## What is required
Please update the rows below by replacing "In order to click on" with "To click on" wherever it occurs, leaving everything else unchanged.

[Items from a data source]
__________

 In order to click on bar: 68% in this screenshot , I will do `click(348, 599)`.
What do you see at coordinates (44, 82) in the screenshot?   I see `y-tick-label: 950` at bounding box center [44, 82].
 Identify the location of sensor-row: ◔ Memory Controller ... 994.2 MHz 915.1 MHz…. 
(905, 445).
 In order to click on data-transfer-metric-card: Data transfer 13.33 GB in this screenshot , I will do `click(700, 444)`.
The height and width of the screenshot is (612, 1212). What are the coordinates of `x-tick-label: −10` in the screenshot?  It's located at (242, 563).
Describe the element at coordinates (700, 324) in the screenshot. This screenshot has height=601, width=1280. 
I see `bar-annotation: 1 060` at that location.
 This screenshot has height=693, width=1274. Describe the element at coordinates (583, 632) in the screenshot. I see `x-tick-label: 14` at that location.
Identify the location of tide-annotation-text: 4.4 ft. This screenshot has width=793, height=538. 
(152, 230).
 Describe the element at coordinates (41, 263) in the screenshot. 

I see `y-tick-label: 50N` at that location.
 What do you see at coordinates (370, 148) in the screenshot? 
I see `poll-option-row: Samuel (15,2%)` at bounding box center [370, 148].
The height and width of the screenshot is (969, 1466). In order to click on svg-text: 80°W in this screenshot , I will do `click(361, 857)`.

__________

## Task result
 To click on bar: 68% in this screenshot , I will do `click(348, 599)`.
What do you see at coordinates (44, 82) in the screenshot?   I see `y-tick-label: 950` at bounding box center [44, 82].
 Identify the location of sensor-row: ◔ Memory Controller ... 994.2 MHz 915.1 MHz…. 
(905, 445).
 To click on data-transfer-metric-card: Data transfer 13.33 GB in this screenshot , I will do `click(700, 444)`.
The height and width of the screenshot is (612, 1212). What are the coordinates of `x-tick-label: −10` in the screenshot?  It's located at (242, 563).
Describe the element at coordinates (700, 324) in the screenshot. This screenshot has height=601, width=1280. 
I see `bar-annotation: 1 060` at that location.
 This screenshot has height=693, width=1274. Describe the element at coordinates (583, 632) in the screenshot. I see `x-tick-label: 14` at that location.
Identify the location of tide-annotation-text: 4.4 ft. This screenshot has width=793, height=538. 
(152, 230).
 Describe the element at coordinates (41, 263) in the screenshot. 

I see `y-tick-label: 50N` at that location.
 What do you see at coordinates (370, 148) in the screenshot? 
I see `poll-option-row: Samuel (15,2%)` at bounding box center [370, 148].
The height and width of the screenshot is (969, 1466). To click on svg-text: 80°W in this screenshot , I will do `click(361, 857)`.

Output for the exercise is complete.